Nyoni knows exactly what he’s doing and his vision is clear. That clarity of vision is perhaps derived from the understanding of what needs to happen in an African context to make a first of artificial intelligence on the continent. Key to that vision is equipping Africans with the knowledge and skills to imagine the tech on their own terms, holistically, rather than simply equipping them with one of the skills within the production line of someone else’s tech ecosystem.
He says that the young African workforce is being trained to code and develop and he uses the analogy of car manufacturing when workers are told how to “put the light on a car,” as opposed to thinking around what the cars of the future could look like.
“What is being taught is how to then deal with what the rest of the world has come up with and then just have the least impactful contribution, but of course the one that is most people intensive,” he explains.

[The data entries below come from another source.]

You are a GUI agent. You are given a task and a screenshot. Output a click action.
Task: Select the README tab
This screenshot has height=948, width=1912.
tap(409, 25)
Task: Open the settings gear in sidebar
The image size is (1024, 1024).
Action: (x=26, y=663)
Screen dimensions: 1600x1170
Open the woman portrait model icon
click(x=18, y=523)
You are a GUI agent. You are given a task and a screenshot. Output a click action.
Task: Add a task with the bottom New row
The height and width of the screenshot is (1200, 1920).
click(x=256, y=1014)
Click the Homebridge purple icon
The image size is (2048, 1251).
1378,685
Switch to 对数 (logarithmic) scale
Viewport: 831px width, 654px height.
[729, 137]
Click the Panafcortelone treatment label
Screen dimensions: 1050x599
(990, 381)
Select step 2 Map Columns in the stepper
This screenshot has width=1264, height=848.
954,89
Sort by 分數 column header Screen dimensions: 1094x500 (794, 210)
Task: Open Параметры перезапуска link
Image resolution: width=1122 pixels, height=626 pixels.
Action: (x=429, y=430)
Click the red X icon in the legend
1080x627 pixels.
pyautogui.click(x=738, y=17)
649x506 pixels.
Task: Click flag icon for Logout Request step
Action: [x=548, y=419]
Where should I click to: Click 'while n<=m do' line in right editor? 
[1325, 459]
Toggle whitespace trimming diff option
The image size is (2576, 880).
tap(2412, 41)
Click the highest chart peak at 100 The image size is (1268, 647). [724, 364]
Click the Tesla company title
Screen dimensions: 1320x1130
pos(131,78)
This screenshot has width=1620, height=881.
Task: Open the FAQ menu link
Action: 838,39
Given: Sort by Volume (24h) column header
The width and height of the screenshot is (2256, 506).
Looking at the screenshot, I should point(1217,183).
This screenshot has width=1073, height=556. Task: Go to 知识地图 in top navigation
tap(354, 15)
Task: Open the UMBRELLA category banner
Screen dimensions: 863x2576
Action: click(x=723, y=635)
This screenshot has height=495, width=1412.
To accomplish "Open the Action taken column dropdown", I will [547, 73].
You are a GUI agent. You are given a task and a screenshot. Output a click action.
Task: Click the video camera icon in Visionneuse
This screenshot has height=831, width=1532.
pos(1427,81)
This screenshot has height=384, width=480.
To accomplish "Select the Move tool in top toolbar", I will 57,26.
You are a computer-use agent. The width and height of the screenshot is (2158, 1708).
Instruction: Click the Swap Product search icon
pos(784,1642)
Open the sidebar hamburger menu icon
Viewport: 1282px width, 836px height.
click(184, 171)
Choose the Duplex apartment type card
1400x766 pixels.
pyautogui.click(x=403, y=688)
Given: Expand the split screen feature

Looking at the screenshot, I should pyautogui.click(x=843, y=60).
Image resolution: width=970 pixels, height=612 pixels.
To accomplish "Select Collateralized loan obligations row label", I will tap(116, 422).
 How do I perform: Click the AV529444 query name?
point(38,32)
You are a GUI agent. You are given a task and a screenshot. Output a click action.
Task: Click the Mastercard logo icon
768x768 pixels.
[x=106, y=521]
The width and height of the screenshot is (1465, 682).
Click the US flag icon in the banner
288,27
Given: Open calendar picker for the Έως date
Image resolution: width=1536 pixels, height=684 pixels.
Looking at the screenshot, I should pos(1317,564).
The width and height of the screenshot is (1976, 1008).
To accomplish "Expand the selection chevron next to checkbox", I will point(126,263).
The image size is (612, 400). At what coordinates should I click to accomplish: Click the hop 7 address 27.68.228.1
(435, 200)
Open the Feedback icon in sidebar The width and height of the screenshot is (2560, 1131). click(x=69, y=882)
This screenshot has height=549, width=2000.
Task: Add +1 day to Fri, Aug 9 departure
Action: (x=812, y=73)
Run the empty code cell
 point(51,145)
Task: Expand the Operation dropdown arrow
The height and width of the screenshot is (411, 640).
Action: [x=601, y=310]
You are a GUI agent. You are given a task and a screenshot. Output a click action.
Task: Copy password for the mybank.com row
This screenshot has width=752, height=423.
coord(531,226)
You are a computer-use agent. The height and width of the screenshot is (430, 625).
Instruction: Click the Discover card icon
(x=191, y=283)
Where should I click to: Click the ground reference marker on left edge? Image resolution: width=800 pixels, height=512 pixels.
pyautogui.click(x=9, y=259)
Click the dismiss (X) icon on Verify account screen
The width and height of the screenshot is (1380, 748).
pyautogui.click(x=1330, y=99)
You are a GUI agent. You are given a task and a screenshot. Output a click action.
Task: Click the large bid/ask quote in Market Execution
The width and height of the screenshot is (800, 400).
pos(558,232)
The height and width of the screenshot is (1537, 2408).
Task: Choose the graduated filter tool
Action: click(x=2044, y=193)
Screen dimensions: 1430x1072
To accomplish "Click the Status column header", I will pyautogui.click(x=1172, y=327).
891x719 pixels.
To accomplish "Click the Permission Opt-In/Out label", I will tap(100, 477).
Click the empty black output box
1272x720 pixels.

Nyoni’s commitment to African-focused projects extended further into the murky waters of the ethics of AI. Since there is no global ethics policing for self-driving cars (yet), he built one that uses Ubuntu as a value system. Ubuntu is an African concept and philosophy that encompasses human virtues, compassion and humanity.
It came about in 2017 when one of the biggest tech sites released survey results which indicated that the majority of the community felt developers themselves should be responsible for AI ethics and algorithms. But when more than 80% of those respondents were white males, it becomes problematic. This narrow demographic means that there isn’t a diversity of experiences and perspectives to draw from, and which will inform an inclusive ethics code.
“So you don’t have representation in the room, but you’re also saying that we should be the ones who control what happens, who dies, who lives, etc. This is why Africa needs to get in on the conversation as soon as possible,” says Nyoni.
He says the ethics library is a bit ahead of its time, because it’s built for a future in which there are multiple manufacturers of self-driving cars and autonomous software is more commonplace. But more than that it was about making his voice heard.
“This was more like a leap into the future, but one that was more based on showing that we can be heard in these kinds of spaces if necessary, and not just to wait until people need developers to roll out something,” he says.
Whether being heard means creating frivolous apps that rate your dance moves, or building a tool that will no doubt be relied on in the future, Nyoni’s work is carefully towing the line between homegrown relevance and cutting-edge innovation. His projects are made less for a market, and more to harness conversations around what’s possible as it relates to Africans.
“AI needs to become more and more 'ratchet' in order for it to become more and more approachable. I say 'ratchet', because I don’t just want it to be just accessible. It should be so accessible, it’s silly.
"There’s a need for AI to be made more accessible to a generation that doesn’t have the hang-ups we might have around who the people are who built AI tools. I definitely think the upcoming generation needs to understand that this is a field that they can totally own if they wanted to because no one actually owns it,” he says reassuringly.